• bazıları paraları olmasına rağmen sırf gevşekliğine vermiyor. illa isteyeceksin, "ya bana şu kadar borcun vardı, bla bla". sonra birden hatırlamalar falan, nasıl da unuttum hay benim allah belamı versinler... lan nasıl bir yüzsüzlüktür bu amına koyim. ben verdiğim parayı geri isterken bile on kere düşünüyorum, sen cebinde para olmasına rağmen borcunu vermiyorsun. paşa çocuğuz sanki.

    işin kötüsu bu insanlarla aynı evi, aynı iş yerini paylaşmak. versen olmuyor vermesen olmaz, dil dursa hakim bey, tende can... neyse benim de allah belamı versin. şimdi bu götverenin biri de benim ev arkadaşım. yaşadığımız şehirde nakit para karşılığı ulaşım yok, kent kartın olacak. bu lavuk da inatla almıyor o karttan. hani bunun ideolojik sebebi olsa, belediye ve kart sistemine tepki gösteriyor desen eyvallah. anarşist ruhuna saygımdan alttan alırım ama yok tamamen koca götlüğünden. ben sık sık şehir dışına çıkan biriyim, çıkınca da benim kartı istiyor. ne zaman versem içinde de minimum 10 tl olur... aradan 3-5 gün geçiyor geliyorum eve o kartı istemeden alamıyorum, bu bir. ne zaman otobüse binsem bakiyem yetersiz oluyor, bu iki. daha o kartı dolu verip de dolu almadım... üstüne bak olm böyle olmuyor bik bik diye söyleyince de amma kıymetli kent kartım varmış oluyor, bu da üç... senin de nankör zihniyetinin de amına koyayım, bu benden dört!
  • sene 2010 işe yeni girmişim. çok şükür iyi de para kazanıyorum. işe gireli 3-4 ay olmuşken liseden arkadaşım sms attı. keşke beni halimi sormak için aramış olsaymış ama okulu uzatmış babasına da söyleyememiş. adamla aynı sene girdik, ben bitirdim o 1.5 sene uzattı. 3 defa yaz okuluna kaldı, haliyle babasından istemeye yüzü yokmuş. olmaz tabi ben ders çalışırken sen imdb top 250yi hadım ediyodun. spartacus, house, lost hepsini izliyodun. peste acımasızca 4-5 atıyodun bana ibiş !

    neyse 1-2 dersin kredisini ödeyecek kadar paraya ihtiyacı varmış. lan dedim açtım aradım. mesaj mı atıyorsun bunun için ıkınıp sıkılıyorsun, ne kadara ihtiyacın var dedim kahramanca. eski dost ya okuyana destek olayım ya. işte herkesten bir miktar istiyomuş 100 yeter dedi. lan olum dedim ne kadara ihtiyacın var. 200 kaldı. para birimi de vermiyor puşt. ne kakalasam iyidir mi diyor nedir?
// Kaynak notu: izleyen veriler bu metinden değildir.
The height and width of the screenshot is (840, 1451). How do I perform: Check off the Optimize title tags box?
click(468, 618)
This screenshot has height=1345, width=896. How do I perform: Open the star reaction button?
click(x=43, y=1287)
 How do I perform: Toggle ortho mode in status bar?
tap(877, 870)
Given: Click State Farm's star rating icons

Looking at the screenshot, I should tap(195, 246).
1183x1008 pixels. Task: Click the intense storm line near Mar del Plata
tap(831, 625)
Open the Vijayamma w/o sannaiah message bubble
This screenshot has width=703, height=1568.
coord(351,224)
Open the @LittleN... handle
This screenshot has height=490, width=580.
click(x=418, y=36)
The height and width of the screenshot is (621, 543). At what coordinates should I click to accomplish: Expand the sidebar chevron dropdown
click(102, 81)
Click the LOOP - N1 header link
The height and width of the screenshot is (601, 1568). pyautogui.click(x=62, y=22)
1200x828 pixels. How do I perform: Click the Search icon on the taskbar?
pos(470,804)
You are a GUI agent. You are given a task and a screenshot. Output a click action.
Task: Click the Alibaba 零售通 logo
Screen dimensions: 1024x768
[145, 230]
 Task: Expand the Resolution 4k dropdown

    neyse işte yaptım eftyi. işini hallettim dostumun. mutluyum o gün. gel zaman git zaman aradan çok vakit geçti. mezun oldu işe girdi. ben askere gittim geldim. aradan 3 sene geçti. beni hiç aramadı. sevgilimin de arkadaşı, onu da aramadı. lan askerdeyken ara kızı bari, n'apıyosun ihtiyacın var mı bir şeye de. para yüzünden aramaya çekindiysen, günde 20 kuruş kenara koyar öderdin çoktan..

    yüzsüz pislik. hatta 200süz :(
  • kendi keyfi için dışarıdan bi şey aldırıp parasını ödemeyen şerefsizdir.

    ev arkadaşım mesaj atıyor: "gelirken sigara al, parasını vereceğim." alıyorum bir winston box. eve geliyorum veriyorum, teşekkür ediyor. teşekkür ettiği o anda parayı vermesi gerek. bekliyorum bir süre, muhabbet edermiş gibi davranıyorum, vermiyor. gidiyorum ben de. şimdi ben 7 tl'nin hesabında değilim ama kimsenin sigarasını da ben almak zorunda değilim. arkadaş dese ki durumum yok borcum olsun ben zaten unutur gider, sonrasında da kendi hatırlatırsa bi ara onun da bana başka bi şey alabileceğini söylerim. 7 lira da istenmez ki. gerildim sözlük.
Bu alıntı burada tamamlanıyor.